Text shown →

** start **

Skip to content

Hello World

GraphReduce Hello World graph and time-window rollup

Open full-size: PNG | SVG

The diagram above shows the exact graph shape and time handling for this example: cust.csv as parent, orders.csv and notifications.csv as children, 365-day lookback features (X), and a 30-day forward label window (y).

This example is a minimal end-to-end GraphReduce workflow using the same sample files used in tests/test_graph_reduce.py, specifically from tests/data/cust_data/*.

It mirrors the test_multi_node_customer flow:

  • parent table: cust.csv
  • relation tables: orders.csv, notifications.csv
  • automated feature generation enabled
  • automated label generation enabled

Prerequisites

Run from the repository root so tests/data/cust_data resolves correctly.

** end **

Things to do →
A. Summarize the GraphReduce Hello World page in two sentences.
B. Copy the GraphReduce Hello World page word for word, beginning at the words "This example is" and stopping after the words "tests/data/cust_data resolves correctly.".

Recorded data
** start **

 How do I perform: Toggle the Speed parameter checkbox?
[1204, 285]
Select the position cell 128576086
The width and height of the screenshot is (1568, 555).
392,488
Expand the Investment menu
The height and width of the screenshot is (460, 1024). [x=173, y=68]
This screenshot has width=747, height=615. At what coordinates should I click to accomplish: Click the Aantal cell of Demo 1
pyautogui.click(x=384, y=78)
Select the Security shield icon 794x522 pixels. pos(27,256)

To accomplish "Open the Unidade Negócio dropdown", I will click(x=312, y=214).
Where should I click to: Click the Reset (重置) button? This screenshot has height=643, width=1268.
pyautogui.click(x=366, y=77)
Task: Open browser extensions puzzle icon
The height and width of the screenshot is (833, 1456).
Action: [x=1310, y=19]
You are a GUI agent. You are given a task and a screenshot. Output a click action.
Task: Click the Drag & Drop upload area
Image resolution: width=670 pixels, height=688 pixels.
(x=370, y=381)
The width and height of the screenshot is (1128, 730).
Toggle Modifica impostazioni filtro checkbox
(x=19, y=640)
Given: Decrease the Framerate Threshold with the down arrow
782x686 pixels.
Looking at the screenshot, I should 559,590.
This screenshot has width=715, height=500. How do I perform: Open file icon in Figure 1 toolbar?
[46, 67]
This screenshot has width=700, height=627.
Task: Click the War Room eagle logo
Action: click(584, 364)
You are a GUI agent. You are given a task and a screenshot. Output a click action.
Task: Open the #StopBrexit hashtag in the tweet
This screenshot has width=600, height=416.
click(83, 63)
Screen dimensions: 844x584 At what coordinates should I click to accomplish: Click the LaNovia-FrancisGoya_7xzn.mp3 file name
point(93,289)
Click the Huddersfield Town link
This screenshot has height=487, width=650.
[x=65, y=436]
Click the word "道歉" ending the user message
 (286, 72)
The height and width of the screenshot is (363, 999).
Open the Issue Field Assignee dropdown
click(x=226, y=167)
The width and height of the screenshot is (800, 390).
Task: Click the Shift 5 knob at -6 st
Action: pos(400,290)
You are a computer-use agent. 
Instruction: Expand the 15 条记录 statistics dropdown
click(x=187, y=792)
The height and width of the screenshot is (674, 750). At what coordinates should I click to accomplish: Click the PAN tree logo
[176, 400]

** end **

Problem solutions →
A. The example is a minimal end-to-end GraphReduce workflow that uses the sample files from tests/data/cust_data and mirrors the test_multi_node_customer flow, with cust.csv as the parent table, orders.csv and notifications.csv as relation tables, and automated feature and label generation enabled. Its diagram shows 365-day lookback features and a 30-day forward label window, and it must be run from the repository root so tests/data/cust_data resolves correctly.

B.
This example is a minimal end-to-end GraphReduce workflow using the same sample files used in tests/test_graph_reduce.py, specifically from tests/data/cust_data/*.

It mirrors the test_multi_node_customer flow:

  • parent table: cust.csv
  • relation tables: orders.csv, notifications.csv
  • automated feature generation enabled
  • automated label generation enabled

Prerequisites

Run from the repository root so tests/data/cust_data resolves correctly.